» **Exercise**
Filter these entries so that only lines with the word "using" remain.

Collection entries
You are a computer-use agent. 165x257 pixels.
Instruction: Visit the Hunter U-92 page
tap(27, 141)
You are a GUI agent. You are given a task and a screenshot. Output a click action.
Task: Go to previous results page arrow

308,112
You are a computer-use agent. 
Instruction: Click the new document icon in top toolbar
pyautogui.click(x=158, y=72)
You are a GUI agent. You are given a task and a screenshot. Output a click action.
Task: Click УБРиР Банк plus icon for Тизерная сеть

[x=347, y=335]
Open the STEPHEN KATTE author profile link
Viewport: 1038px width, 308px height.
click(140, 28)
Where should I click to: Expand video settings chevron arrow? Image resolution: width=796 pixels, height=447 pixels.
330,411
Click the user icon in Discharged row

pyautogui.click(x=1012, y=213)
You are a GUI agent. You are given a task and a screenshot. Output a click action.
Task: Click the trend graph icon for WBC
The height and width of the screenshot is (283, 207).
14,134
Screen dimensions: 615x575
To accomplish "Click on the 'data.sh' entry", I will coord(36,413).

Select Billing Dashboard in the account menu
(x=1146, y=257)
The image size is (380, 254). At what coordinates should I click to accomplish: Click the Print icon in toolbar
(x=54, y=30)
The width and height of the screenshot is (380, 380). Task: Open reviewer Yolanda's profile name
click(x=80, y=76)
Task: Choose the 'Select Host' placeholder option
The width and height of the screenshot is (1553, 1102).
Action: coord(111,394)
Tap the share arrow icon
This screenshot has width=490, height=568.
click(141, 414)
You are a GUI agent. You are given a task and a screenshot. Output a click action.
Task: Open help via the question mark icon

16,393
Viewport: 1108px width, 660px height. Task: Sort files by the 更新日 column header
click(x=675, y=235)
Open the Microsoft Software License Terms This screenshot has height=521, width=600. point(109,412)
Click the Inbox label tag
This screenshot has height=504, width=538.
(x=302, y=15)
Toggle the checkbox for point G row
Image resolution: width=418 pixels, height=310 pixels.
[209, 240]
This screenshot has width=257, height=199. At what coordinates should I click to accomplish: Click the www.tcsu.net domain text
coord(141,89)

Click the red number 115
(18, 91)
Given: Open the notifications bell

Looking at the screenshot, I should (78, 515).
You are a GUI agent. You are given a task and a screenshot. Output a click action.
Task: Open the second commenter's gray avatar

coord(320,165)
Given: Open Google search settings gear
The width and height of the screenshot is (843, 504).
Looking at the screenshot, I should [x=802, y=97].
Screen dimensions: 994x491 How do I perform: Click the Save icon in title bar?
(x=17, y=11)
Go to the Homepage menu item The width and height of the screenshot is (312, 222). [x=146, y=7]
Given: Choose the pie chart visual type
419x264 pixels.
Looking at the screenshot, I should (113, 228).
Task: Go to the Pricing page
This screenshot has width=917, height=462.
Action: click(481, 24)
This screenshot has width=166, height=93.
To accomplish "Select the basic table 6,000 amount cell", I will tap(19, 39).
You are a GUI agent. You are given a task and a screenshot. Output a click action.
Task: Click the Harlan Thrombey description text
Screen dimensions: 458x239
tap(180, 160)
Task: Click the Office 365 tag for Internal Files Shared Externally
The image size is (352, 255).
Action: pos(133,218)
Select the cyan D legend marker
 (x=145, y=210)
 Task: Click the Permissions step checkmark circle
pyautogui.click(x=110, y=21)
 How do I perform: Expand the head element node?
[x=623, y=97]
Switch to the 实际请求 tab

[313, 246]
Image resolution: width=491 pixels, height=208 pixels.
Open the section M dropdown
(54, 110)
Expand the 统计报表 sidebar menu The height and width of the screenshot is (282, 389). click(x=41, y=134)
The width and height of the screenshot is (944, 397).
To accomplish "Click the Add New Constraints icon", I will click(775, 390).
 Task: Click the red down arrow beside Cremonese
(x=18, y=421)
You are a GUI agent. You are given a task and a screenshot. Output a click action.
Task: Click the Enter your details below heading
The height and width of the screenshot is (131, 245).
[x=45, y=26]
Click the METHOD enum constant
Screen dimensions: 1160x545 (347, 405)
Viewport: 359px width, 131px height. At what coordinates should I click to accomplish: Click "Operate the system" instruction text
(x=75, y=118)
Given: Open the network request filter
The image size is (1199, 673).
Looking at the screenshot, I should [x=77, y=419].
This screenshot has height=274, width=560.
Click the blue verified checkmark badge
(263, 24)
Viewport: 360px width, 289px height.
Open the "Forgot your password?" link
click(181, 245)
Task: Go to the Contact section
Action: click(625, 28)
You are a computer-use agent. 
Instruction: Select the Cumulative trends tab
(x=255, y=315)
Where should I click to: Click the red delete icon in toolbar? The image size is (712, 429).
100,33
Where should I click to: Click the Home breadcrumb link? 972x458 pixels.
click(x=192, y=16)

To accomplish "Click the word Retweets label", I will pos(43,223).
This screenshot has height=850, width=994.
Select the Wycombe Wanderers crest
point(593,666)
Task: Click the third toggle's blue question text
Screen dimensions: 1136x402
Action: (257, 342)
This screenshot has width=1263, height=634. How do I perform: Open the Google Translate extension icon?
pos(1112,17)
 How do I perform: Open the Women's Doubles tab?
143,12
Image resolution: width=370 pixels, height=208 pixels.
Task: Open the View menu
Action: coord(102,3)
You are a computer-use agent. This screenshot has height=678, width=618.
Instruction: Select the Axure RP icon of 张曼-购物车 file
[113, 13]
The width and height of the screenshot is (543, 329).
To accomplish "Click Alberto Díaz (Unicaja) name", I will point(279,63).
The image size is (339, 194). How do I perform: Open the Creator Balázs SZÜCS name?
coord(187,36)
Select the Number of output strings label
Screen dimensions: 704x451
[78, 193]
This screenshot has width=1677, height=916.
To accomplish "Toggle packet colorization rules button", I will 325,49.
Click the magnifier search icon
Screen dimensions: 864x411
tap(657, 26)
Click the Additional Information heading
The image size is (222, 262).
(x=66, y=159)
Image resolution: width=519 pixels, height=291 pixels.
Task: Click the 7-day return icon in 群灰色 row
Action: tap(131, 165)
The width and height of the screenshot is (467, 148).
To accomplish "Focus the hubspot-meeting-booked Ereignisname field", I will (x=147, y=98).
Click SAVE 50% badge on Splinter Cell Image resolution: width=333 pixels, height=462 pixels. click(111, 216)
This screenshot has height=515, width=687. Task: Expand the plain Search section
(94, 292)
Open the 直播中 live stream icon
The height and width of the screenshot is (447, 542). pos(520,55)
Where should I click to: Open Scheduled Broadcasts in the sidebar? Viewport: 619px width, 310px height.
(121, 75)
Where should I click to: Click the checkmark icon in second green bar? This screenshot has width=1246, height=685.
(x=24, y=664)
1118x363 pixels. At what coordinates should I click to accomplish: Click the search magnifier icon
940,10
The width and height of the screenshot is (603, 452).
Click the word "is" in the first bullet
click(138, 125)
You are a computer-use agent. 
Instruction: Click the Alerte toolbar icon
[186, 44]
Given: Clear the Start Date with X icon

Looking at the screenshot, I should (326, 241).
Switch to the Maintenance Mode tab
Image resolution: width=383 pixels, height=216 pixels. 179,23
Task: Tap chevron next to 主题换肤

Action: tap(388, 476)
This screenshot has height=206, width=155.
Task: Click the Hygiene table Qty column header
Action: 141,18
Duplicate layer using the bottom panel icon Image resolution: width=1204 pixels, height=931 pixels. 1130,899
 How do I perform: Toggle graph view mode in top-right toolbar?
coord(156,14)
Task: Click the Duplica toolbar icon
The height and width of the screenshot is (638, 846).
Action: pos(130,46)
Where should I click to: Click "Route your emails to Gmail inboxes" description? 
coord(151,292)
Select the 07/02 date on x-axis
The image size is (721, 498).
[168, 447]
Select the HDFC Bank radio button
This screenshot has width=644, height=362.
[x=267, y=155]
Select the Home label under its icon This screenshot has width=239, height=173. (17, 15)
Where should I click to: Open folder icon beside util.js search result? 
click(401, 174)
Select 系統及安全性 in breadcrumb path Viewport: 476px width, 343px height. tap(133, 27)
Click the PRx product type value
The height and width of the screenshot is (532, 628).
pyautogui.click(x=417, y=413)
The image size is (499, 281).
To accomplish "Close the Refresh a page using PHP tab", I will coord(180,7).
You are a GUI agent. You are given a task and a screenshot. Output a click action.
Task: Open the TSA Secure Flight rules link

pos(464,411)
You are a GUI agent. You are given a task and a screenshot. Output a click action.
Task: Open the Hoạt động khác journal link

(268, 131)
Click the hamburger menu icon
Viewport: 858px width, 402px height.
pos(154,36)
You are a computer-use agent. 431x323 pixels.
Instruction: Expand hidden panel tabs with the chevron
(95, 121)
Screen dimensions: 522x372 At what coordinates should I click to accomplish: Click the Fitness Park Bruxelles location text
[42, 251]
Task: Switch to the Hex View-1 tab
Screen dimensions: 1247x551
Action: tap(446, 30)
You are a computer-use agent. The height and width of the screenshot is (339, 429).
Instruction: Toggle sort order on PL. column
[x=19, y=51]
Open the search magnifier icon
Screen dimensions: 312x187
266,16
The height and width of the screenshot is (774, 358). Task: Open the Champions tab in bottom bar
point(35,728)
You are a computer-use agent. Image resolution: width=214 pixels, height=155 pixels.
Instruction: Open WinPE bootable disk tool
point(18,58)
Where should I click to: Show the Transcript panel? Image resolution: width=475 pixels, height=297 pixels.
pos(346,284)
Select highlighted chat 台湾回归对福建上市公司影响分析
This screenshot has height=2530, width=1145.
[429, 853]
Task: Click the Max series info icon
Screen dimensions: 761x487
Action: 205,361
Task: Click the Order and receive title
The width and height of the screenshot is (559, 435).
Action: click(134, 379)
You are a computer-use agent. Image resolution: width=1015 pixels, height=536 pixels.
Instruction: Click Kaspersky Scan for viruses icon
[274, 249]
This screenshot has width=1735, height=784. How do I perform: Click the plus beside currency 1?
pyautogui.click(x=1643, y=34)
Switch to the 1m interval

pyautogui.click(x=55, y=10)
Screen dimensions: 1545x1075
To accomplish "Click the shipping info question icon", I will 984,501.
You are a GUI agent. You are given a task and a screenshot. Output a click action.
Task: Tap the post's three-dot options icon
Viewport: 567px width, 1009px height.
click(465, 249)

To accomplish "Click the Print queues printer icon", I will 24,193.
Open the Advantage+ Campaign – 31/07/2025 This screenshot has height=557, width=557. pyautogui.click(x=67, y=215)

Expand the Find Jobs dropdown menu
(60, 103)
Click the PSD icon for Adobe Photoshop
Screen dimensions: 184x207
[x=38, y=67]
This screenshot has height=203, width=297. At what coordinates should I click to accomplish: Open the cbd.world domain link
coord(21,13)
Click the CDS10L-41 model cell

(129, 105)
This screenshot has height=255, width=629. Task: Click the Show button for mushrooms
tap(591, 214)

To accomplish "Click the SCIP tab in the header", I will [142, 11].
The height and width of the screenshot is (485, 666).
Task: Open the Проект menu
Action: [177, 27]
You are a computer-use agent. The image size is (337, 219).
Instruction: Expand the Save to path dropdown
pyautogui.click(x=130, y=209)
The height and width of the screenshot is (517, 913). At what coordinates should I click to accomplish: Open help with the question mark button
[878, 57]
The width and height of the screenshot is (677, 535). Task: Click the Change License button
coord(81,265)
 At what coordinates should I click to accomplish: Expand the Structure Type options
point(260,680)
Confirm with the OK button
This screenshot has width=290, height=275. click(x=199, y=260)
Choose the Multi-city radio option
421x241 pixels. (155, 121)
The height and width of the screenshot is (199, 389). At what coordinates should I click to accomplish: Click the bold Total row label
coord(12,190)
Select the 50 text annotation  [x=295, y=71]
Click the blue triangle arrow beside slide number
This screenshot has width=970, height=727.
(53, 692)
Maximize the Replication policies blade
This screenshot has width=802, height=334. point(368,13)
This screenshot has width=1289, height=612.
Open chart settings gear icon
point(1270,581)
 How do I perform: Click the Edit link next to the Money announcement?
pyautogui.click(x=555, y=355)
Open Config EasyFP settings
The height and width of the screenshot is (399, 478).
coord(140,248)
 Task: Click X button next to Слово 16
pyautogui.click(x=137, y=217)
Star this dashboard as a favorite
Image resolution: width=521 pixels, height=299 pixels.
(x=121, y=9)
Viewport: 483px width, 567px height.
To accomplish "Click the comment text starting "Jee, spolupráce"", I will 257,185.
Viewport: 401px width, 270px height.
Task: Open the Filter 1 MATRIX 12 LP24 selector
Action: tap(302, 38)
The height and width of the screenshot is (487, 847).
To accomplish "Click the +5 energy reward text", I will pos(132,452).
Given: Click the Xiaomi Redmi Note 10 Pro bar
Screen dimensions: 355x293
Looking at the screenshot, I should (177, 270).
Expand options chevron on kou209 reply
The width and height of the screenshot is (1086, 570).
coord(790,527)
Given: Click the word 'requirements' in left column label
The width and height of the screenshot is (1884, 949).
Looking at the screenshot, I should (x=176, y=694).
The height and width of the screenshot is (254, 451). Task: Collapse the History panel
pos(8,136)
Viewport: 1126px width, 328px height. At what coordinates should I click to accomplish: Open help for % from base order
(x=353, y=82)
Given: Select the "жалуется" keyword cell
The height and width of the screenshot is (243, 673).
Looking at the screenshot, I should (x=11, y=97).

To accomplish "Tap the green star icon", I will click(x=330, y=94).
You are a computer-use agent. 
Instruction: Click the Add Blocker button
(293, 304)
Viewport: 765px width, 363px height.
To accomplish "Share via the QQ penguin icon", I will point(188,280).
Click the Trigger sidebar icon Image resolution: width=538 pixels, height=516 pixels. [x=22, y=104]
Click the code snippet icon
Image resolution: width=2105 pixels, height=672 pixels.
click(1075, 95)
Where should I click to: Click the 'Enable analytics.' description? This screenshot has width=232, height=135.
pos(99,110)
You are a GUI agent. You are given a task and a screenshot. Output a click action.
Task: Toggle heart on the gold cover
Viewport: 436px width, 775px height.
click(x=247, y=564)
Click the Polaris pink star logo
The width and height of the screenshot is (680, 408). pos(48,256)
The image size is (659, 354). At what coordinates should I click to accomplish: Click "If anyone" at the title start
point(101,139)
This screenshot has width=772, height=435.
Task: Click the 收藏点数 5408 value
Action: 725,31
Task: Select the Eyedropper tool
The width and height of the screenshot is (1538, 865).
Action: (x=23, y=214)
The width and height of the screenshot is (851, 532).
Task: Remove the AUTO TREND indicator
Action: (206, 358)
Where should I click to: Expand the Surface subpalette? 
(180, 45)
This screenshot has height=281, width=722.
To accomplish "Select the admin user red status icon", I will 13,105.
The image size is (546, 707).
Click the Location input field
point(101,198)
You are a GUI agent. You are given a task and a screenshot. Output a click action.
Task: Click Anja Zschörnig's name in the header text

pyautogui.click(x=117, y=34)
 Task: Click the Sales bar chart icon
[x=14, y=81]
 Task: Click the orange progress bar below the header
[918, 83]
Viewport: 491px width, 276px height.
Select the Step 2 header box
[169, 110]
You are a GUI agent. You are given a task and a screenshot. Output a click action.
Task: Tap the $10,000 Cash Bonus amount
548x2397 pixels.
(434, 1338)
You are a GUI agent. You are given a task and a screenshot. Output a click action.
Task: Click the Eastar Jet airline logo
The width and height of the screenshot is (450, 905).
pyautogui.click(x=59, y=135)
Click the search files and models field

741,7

» **Task answer**
Duplicate layer using the bottom panel icon Image resolution: width=1204 pixels, height=931 pixels. 1130,899
To accomplish "Close the Refresh a page using PHP tab", I will coord(180,7).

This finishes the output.